Researchers at the Pritzker School of Molecular Engineering (PME) at the University of Chicago have developed a new therapeutic vaccine that uses a patient’s own tumor cells to train their immune system to find and kill cancer.
The vaccine, which is injected into the skin just like a traditional vaccine, stopped melanoma tumor growth in mouse models. It even worked long-term, destroying new tumors long after the therapy was given.
The results were published March 24 in the journal Science Advances.
“This is a new strategy for immunotherapy,” said Prof. Melody Swartz, who led the research. “It has the potential to be more efficacious, less expensive, and much safer than many other immunotherapies. It is truly personalized medicine that has the potential to overcome many issues that arise with other treatments.”
Recruiting a broad immune response
In many ways, the vaccine works like a traditional flu vaccine: it uses a less-potent version of the pathogen (here, a patient’s own cancer cells, which are lethally irradiated before injection) to train the immune system to fight the disease.
However, rather than a preventive measure, this is a therapeutic vaccine, meaning it activates the immune system to destroy cancer cells anywhere in the body. To create it, Swartz and her team used melanoma cells from mice and then engineered them to secrete vascular endothelial growth factor C (VEGF-C).
VEGF-C causes tumors to strongly associate with the body’s lymphatic system, which is normally considered bad for the patient, since it can promote metastasis. But the team recently found that when tumors activate surrounding lymphatic vessels, they are much more responsive to immunotherapy and promote “bystander” T cell activation, leading to a more robust and long-lasting immune response.
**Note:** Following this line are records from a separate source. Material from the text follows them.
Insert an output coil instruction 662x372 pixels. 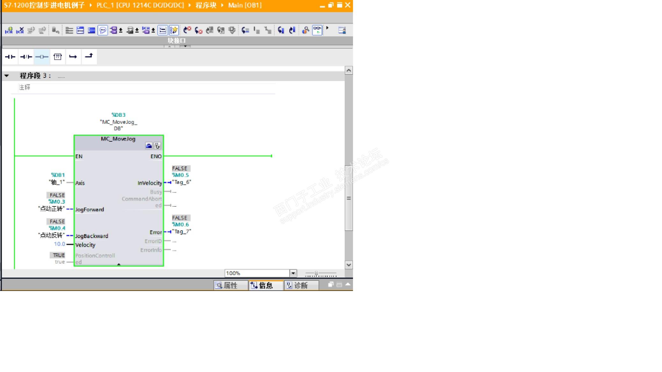(42, 57)
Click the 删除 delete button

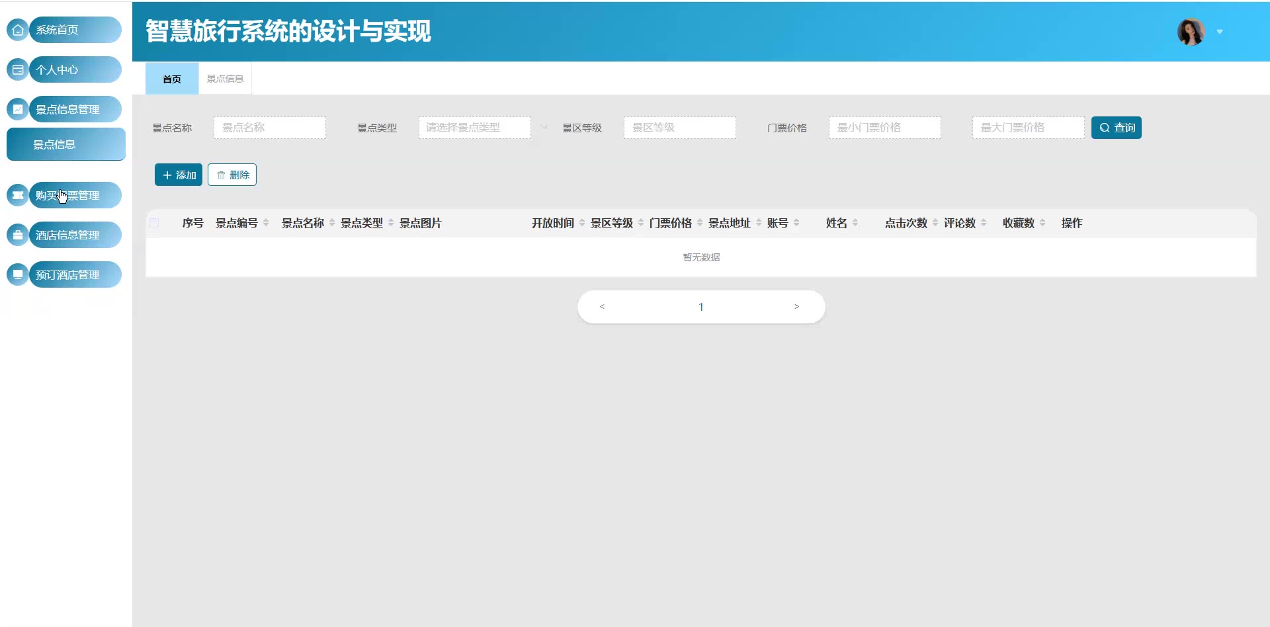[x=232, y=175]
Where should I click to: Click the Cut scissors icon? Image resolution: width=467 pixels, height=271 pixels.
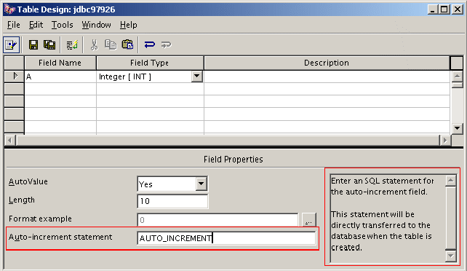(94, 45)
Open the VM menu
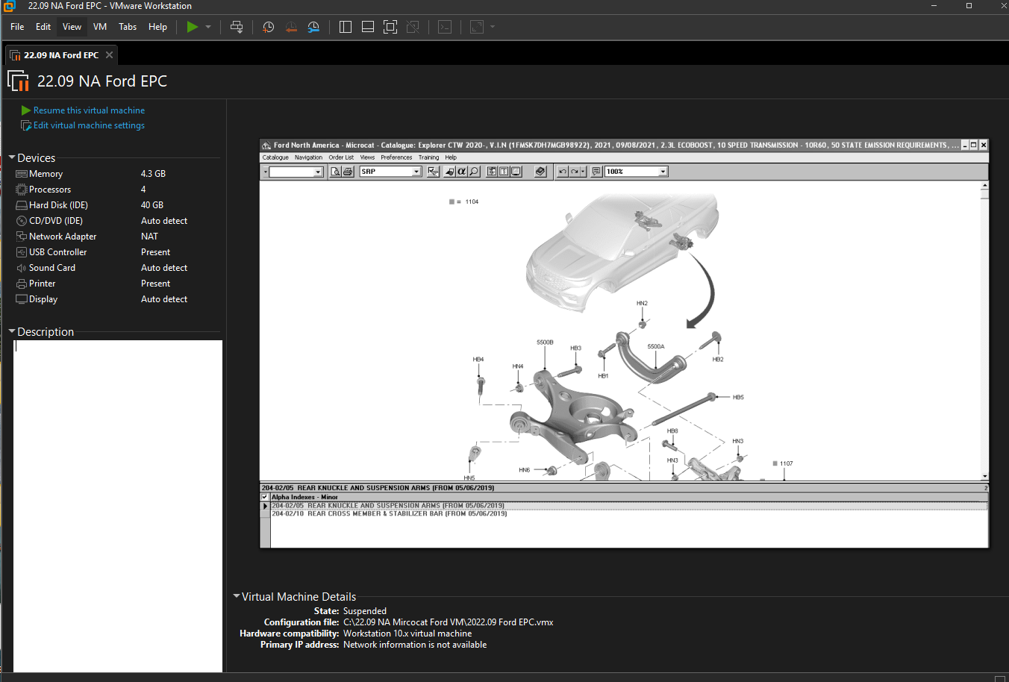The image size is (1009, 682). tap(100, 27)
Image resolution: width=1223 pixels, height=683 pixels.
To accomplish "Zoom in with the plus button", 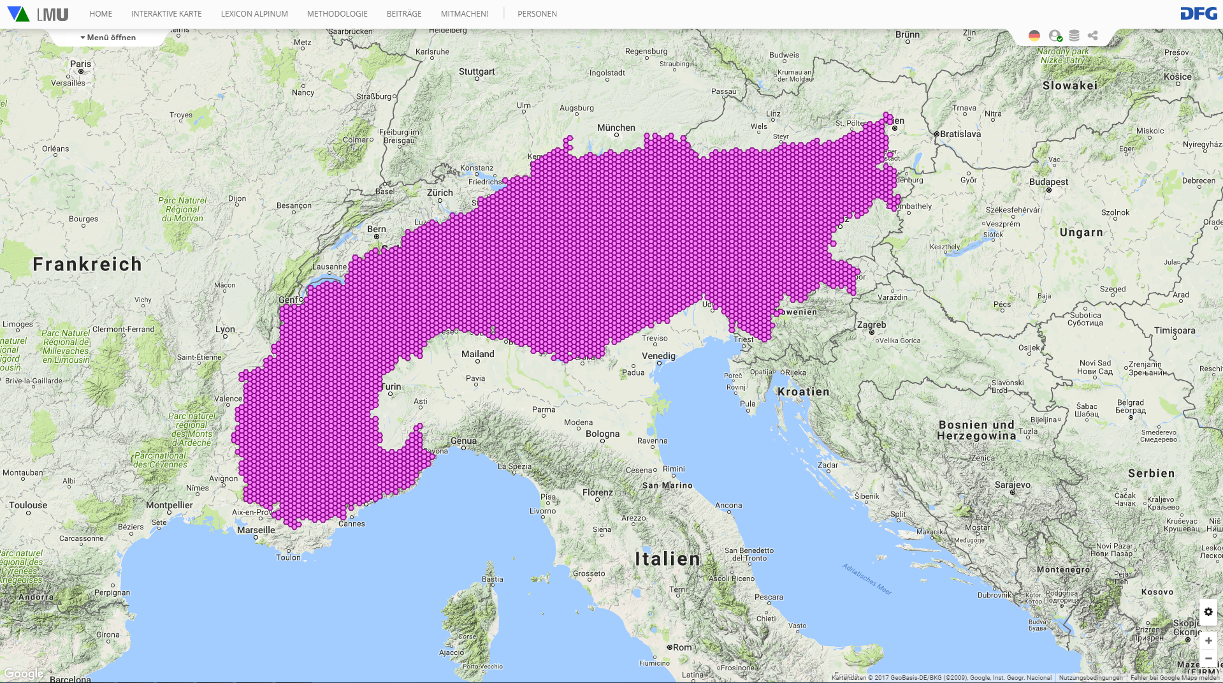I will (x=1208, y=640).
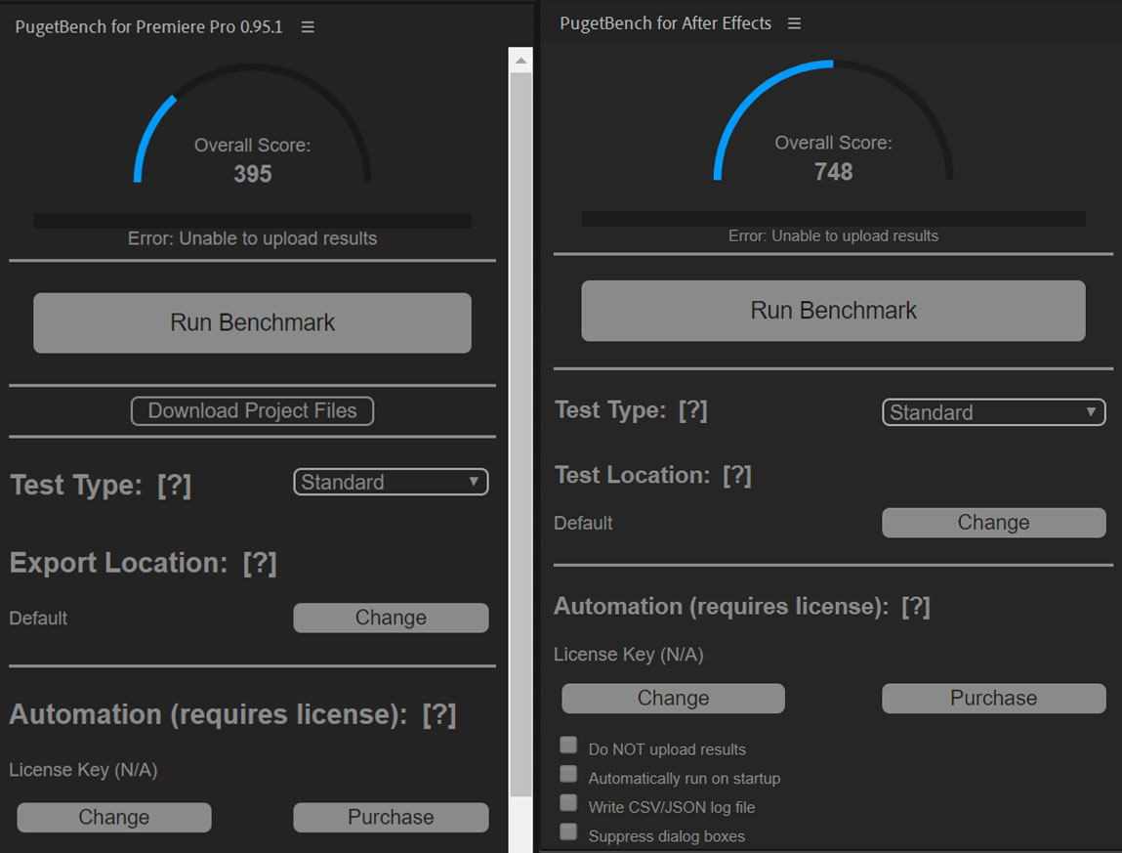Screen dimensions: 1122x853
Task: Tick Suppress dialog boxes option
Action: (569, 832)
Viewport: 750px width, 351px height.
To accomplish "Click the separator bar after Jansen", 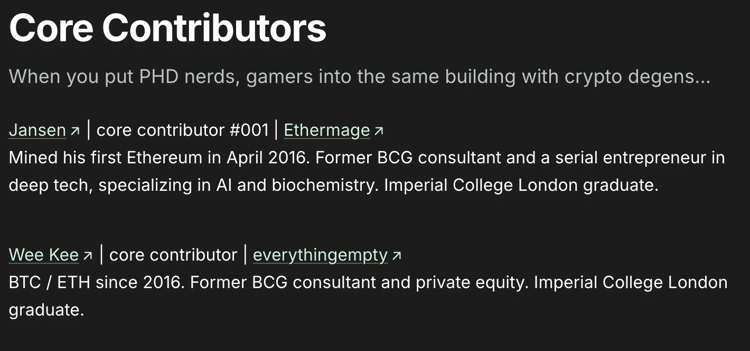I will pyautogui.click(x=87, y=130).
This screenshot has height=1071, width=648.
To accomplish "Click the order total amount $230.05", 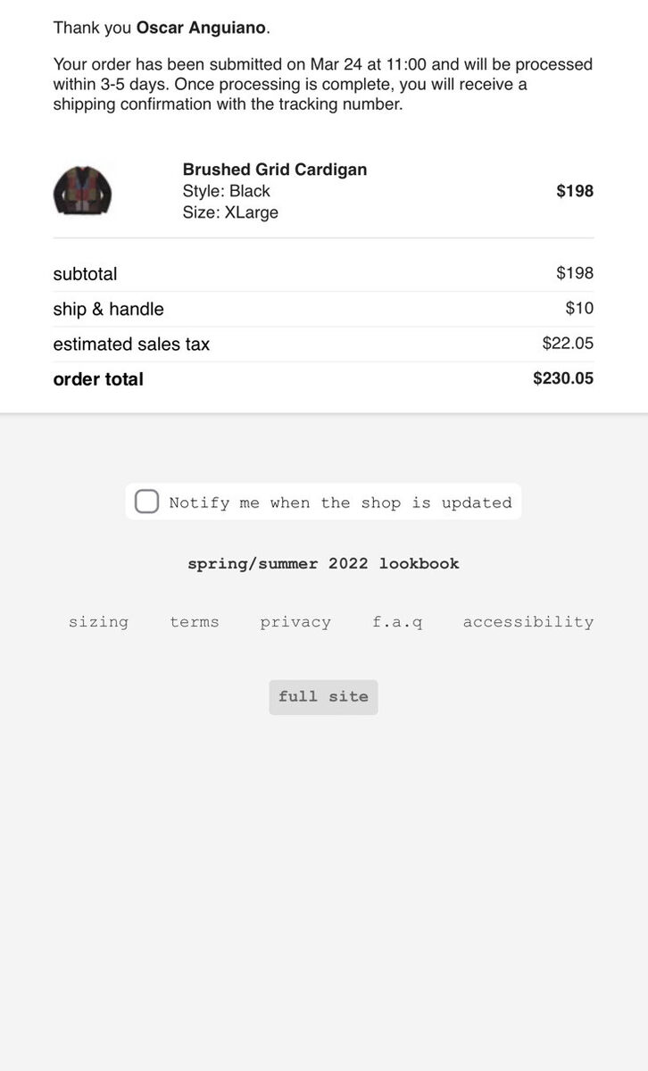I will click(x=563, y=378).
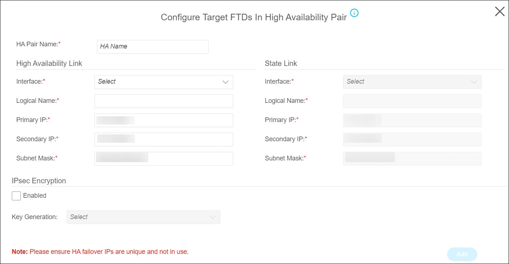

The team then had to figure out how to harness the benefits of lymphatic activation in a therapeutic strategy while avoiding the potential risks of metastasis.
‘Training’ the immune system
Maria Stella Sasso, a postdoctoral fellow and first author of the paper, tested many different strategies before settling on the vaccine approach, which allowed immune “training” in a site distant from the actual tumor.
The strategy of using a patient’s own irradiated tumor cells in a therapeutic vaccine had previously been established by Glenn Dranoff and colleagues at the Novartis Institutes for BioMedical Research. Dranoff and team developed GVAX, a cancer vaccine that has been shown safe in clinical trials. Sasso decided to try this approach with VEGF-C rather than the cytokine used in GVAX. She dubbed the strategy “VEGFC-vax.”
After engineering the cells to express VEGF-C, the research team irradiated them, so they would die within a few weeks. When they injected the cells back into the skin of mice, they found that the dying tumor cells could attract and activate the immune cells, which then could recognize and kill the actual tumor cells growing on the opposite side of the mouse. Since each tumor has its own unique signature of hundreds of molecules that the immune system can recognize, the vaccine promoted a broad, robust immune response.